Finding friends is difficult at any age, but it seems like finding people that you connect with can be even harder in adulthood.
While there are plenty of parents out there, it can be hard to find a mother’s group that is the right fit. Below are some of the questions you can ask yourself when joining a new playgroup or mother’s group or when simply analysing your existing play routine.
Do you and the other mothers have interests outside of your kids?
Sure, you could go on and on about how wonderful your daughter is; however, this topic can get tedious, especially if you are having the same conversation every week. Try to look for a playgroup where you have other shared interests such as exercising, cooking or travelling. That way, you can mix up the conversation and steer it away from the exhaustions of being a mum. After all, talking about your kids and listening to others brag about their own children can get a little mind-numbing, even for the most devoted parents out there.
Sharing interests apart from your children also allows you to explore mummy only time. Perhaps you could get together once a month for a wine tasting or chick flick if this is something that interests everyone. You may find that some of the mothers enjoy the same activities as you, such as hiking, yoga or swimming and consider incorporating these things into your routine.

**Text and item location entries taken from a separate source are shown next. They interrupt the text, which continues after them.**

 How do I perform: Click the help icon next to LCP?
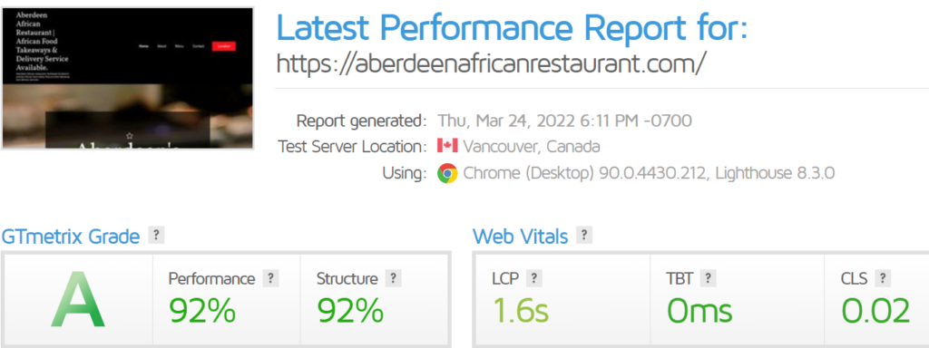(x=533, y=278)
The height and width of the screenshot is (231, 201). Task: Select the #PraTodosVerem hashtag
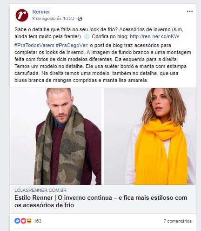point(34,45)
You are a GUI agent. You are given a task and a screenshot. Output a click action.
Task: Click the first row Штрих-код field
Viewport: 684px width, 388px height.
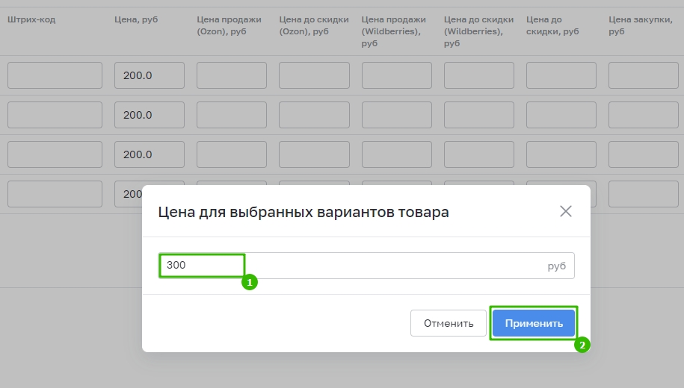[55, 75]
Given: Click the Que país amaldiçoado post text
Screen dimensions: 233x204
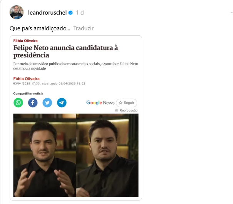Looking at the screenshot, I should (x=40, y=28).
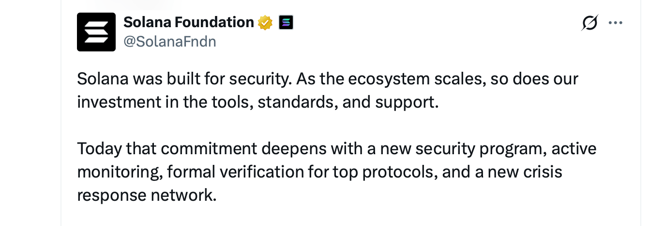Image resolution: width=665 pixels, height=226 pixels.
Task: Open the Solana Foundation display name link
Action: coord(189,22)
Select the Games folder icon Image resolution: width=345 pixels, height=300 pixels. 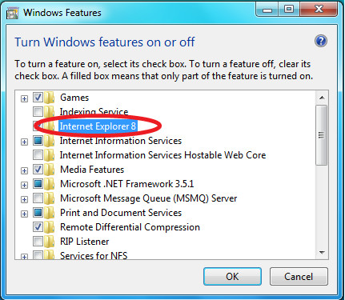50,98
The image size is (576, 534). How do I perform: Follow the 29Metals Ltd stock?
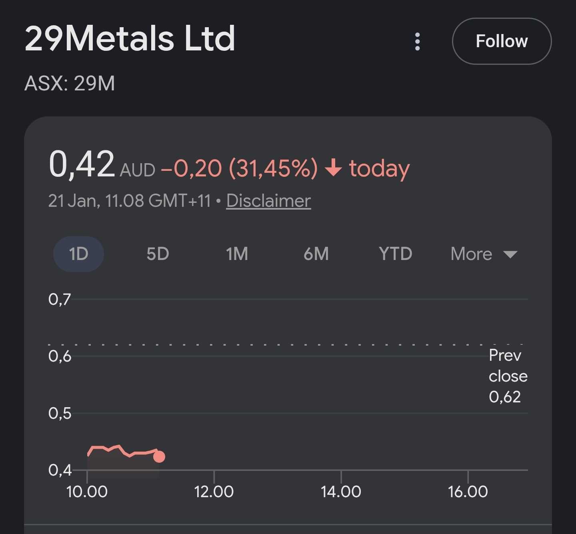pyautogui.click(x=502, y=41)
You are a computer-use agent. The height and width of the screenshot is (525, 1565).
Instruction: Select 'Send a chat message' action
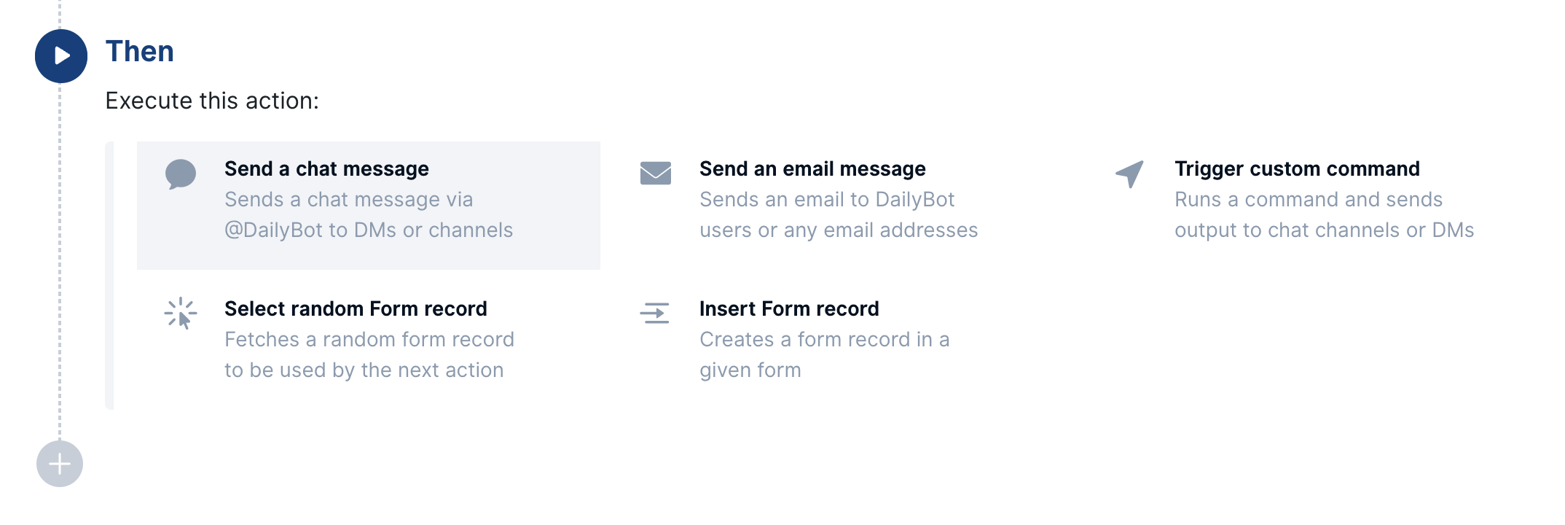click(369, 206)
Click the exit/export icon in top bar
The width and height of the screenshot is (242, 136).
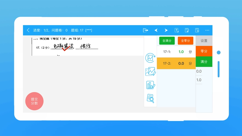tap(146, 30)
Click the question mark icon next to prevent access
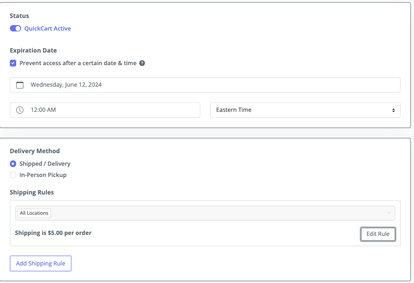 pyautogui.click(x=142, y=63)
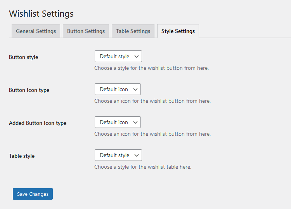Click the chevron arrow in Table style select
The image size is (291, 209).
[136, 155]
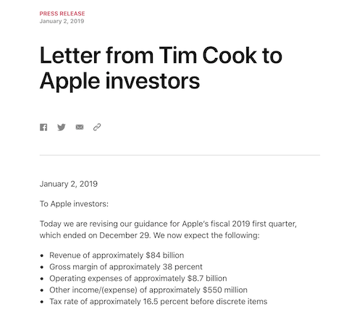Share the press release via email icon

pos(80,127)
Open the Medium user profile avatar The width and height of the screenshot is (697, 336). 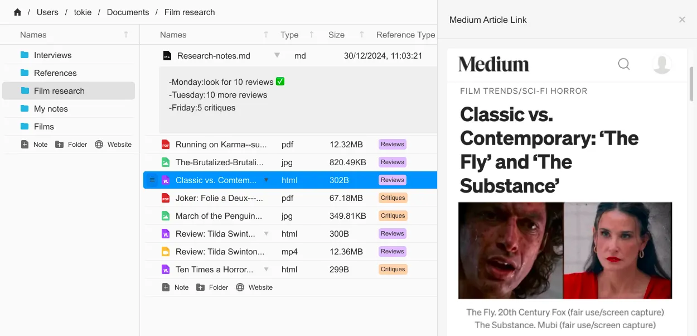point(661,64)
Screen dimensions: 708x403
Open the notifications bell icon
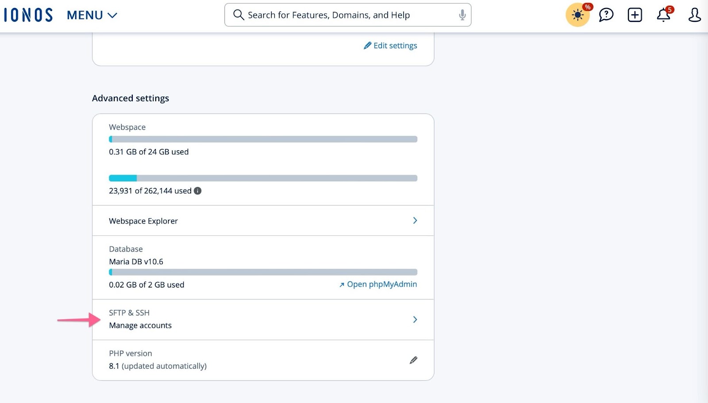click(x=663, y=15)
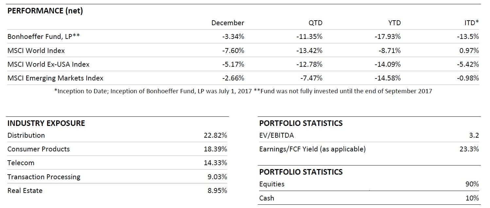490x208 pixels.
Task: Select the Telecom industry label
Action: coord(21,163)
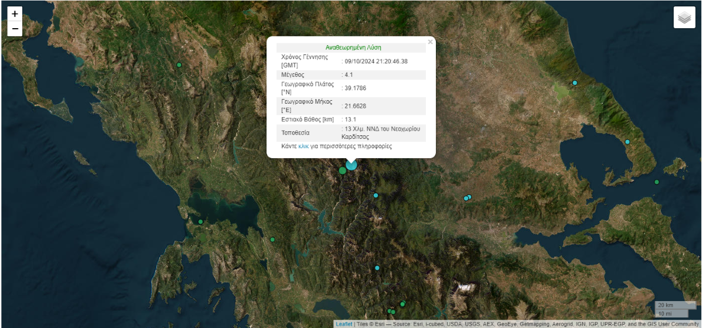Click the green marker in the sea at far right
This screenshot has width=703, height=328.
(x=657, y=182)
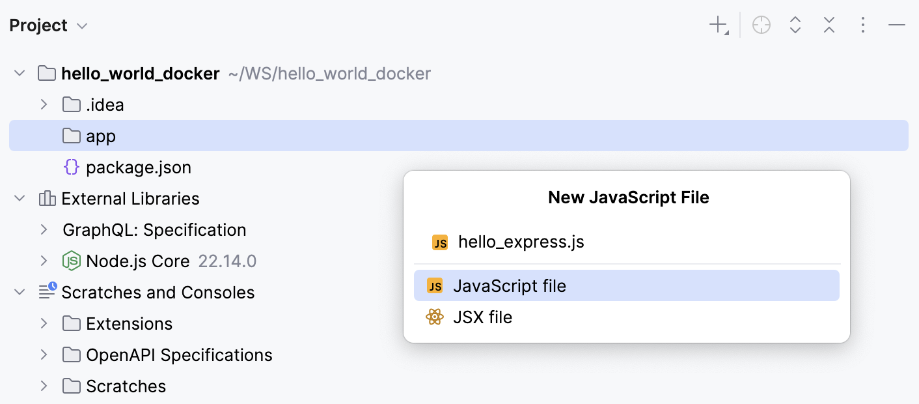
Task: Open the Project view switcher dropdown
Action: point(81,25)

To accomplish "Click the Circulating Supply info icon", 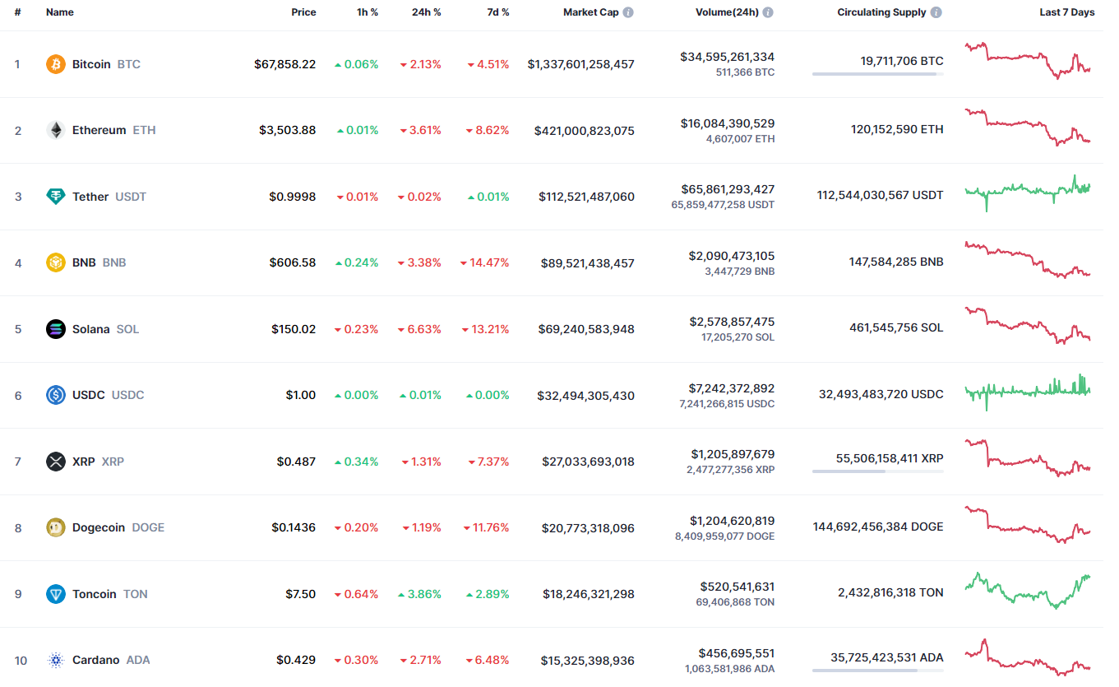I will coord(936,12).
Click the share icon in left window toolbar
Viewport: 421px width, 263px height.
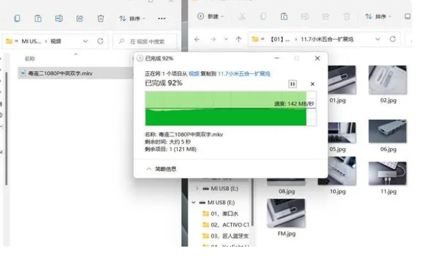79,18
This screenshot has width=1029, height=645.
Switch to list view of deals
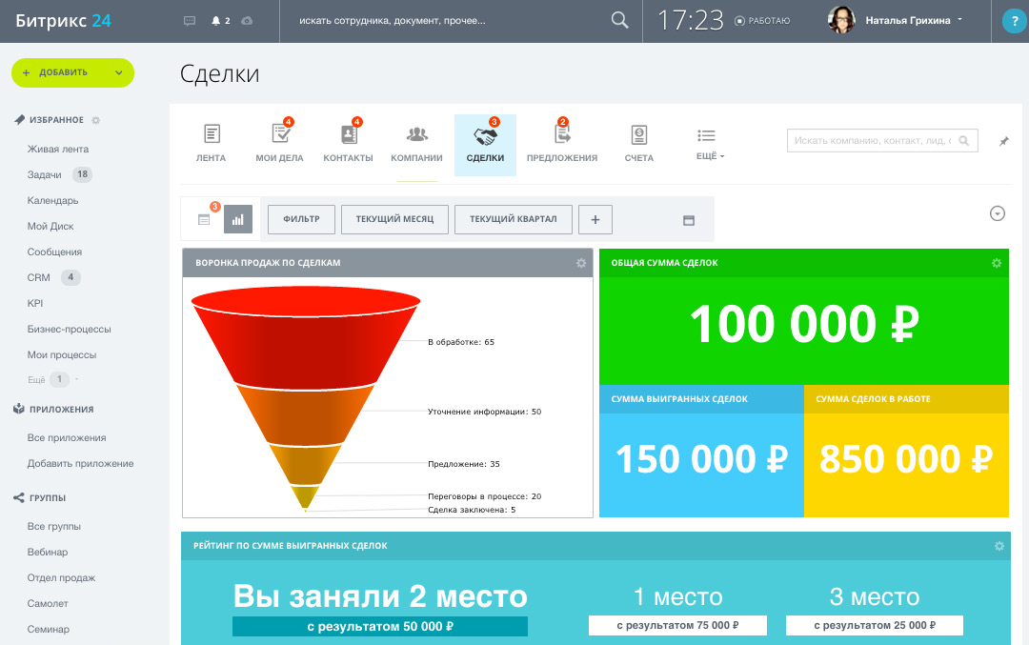click(204, 219)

Does your child get along with the other children in the group?
A playgroup is for the social development of your child. While it can be great to spend time outside of the house with other parents, it is really all about teaching your child about sharing, playing and interacting with other children. So, if your child is having a hard time getting along with the other kids, then this poses a big problem. After all, you don’t want to be constantly scolding your son for hitting the other kids or monitoring the other children to ensure they do not steal your son’s toys.
In a perfect world, all children would get along but this is never going to be the case. It may be pointless to try and force a friendship where one child is constantly getting bullied and upset and the other one is constantly in time-out. If you are having trouble with your child, then look into another playgroup to see if the situation resolves itself. If not, then don’t give up; continue to bring your child to playgroups and let him interact but make sure he knows what is acceptable and unacceptable behaviour on the playground.
How do you feel when you spend time with your mother’s group?
If you leave your playgroup feeling more wound up, confused and alone than when you arrived, then this is another big problem. Though no fault of your own, or the other mother’s in the group, you may feel like spending time with them actually makes you feel worse, especially if their children are more advanced, better behaved or if their parenting ideals are different to yours. You shouldn’t feel guilty or ashamed that you bottle fed, that you let your son crawl into bed with you or that you need to rely on your sister’s hand-me-downs.
You and your child should leave a play date feeling rejuvenated and relaxed. This is what a mother’s group is supposed to be about – not comparing your child’s achievements but celebrating the individuality of your kids in an environment that is creative, safe and social for everyone.